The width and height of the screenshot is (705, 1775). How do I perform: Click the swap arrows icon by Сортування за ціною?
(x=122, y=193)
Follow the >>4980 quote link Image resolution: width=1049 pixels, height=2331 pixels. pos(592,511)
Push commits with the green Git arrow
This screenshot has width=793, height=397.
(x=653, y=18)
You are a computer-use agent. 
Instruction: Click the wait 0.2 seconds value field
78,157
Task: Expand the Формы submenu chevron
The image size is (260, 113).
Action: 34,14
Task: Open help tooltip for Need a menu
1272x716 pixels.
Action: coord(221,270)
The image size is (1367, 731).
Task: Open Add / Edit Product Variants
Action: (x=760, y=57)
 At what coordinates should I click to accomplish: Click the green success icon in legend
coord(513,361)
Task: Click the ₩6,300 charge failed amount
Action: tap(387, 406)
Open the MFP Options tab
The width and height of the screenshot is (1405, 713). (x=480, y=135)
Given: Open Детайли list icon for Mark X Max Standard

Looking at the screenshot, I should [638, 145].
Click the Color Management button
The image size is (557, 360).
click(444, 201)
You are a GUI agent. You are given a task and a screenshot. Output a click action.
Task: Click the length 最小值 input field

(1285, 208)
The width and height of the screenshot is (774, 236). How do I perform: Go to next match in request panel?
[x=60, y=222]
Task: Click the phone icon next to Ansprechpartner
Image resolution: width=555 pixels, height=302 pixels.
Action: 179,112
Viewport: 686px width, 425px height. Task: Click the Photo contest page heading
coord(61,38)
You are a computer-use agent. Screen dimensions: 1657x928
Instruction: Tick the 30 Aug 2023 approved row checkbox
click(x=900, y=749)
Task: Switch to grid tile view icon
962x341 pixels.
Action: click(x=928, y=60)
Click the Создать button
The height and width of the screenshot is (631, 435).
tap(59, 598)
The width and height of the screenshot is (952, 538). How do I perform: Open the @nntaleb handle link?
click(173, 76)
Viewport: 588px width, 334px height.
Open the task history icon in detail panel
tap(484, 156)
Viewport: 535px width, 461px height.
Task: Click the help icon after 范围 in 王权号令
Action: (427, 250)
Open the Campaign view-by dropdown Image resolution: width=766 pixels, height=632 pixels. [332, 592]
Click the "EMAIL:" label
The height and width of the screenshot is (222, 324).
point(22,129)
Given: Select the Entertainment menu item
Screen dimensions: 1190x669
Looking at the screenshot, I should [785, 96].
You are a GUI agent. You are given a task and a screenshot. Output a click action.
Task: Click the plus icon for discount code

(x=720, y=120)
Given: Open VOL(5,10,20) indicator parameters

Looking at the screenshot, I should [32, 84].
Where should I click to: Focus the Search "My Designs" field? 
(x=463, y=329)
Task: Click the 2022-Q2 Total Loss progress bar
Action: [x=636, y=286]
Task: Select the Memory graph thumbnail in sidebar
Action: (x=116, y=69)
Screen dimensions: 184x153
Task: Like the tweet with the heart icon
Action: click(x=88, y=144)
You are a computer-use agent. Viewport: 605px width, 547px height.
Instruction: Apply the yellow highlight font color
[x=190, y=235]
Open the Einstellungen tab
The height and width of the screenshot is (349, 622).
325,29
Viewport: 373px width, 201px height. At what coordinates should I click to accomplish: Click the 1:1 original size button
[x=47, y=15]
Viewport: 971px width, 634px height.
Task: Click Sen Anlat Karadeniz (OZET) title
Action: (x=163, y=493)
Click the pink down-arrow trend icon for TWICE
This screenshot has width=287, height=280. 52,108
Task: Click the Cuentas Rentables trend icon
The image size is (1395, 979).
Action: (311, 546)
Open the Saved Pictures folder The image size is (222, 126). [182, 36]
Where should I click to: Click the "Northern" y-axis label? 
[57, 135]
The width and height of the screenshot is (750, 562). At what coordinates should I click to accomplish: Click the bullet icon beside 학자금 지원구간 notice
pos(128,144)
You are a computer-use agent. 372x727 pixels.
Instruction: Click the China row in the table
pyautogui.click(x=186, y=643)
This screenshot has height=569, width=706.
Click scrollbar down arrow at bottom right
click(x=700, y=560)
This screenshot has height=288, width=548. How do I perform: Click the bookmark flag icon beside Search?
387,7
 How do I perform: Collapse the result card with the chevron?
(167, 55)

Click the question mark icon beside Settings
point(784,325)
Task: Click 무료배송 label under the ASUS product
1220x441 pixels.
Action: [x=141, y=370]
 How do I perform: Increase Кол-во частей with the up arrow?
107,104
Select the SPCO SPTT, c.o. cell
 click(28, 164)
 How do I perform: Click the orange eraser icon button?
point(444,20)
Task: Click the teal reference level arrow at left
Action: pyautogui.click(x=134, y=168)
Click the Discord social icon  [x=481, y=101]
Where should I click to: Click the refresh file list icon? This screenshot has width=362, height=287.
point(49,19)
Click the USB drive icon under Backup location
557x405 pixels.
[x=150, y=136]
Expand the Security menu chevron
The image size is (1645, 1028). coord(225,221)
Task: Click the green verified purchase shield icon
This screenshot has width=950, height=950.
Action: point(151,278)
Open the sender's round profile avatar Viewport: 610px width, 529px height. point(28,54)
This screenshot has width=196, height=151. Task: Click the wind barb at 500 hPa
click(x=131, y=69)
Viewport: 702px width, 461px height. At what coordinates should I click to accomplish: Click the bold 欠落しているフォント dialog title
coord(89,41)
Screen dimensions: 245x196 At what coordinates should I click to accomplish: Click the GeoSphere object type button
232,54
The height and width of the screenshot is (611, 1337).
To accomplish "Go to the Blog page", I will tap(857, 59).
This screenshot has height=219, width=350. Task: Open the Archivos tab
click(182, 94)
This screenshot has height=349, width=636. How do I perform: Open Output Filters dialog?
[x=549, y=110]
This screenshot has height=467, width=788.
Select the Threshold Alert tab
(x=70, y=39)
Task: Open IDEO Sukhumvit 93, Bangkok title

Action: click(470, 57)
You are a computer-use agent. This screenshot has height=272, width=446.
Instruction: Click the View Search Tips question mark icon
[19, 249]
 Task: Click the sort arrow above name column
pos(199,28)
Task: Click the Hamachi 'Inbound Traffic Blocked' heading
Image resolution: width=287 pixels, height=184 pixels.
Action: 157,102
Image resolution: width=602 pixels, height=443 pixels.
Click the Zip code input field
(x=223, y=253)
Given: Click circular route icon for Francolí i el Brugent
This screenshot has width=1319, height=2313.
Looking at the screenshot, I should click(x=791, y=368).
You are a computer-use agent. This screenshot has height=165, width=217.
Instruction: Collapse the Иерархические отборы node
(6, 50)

---------------

→ WHAT IS NEEDED: Starting with the line with "How do I perform: Click the orange" above and going on through the line with "Open the sender's", transcribe every line exactly, both ends included, and add nothing.

→ EXERCISE SOLUTION:
 How do I perform: Click the orange eraser icon button?
point(444,20)
Task: Click the teal reference level arrow at left
Action: pyautogui.click(x=134, y=168)
Click the Discord social icon  [x=481, y=101]
Where should I click to: Click the refresh file list icon? This screenshot has width=362, height=287.
point(49,19)
Click the USB drive icon under Backup location
557x405 pixels.
[x=150, y=136]
Expand the Security menu chevron
The image size is (1645, 1028). coord(225,221)
Task: Click the green verified purchase shield icon
This screenshot has width=950, height=950.
Action: point(151,278)
Open the sender's round profile avatar Viewport: 610px width, 529px height. point(28,54)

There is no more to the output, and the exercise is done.